Records from a dataset:
------------
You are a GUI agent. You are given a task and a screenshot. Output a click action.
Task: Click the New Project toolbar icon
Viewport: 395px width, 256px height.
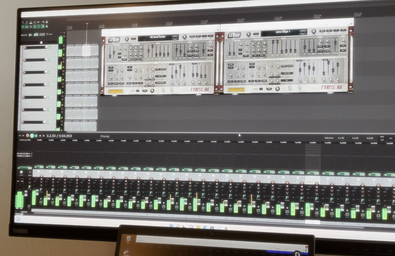click(x=23, y=22)
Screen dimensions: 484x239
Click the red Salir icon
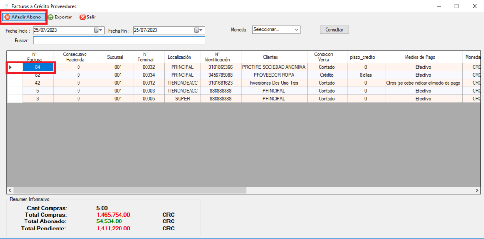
------------
Task item: Make a copy of each line in the records that has the word "icon".

Answer to this problem:
Task: Click the New Project toolbar icon
Click the red Salir icon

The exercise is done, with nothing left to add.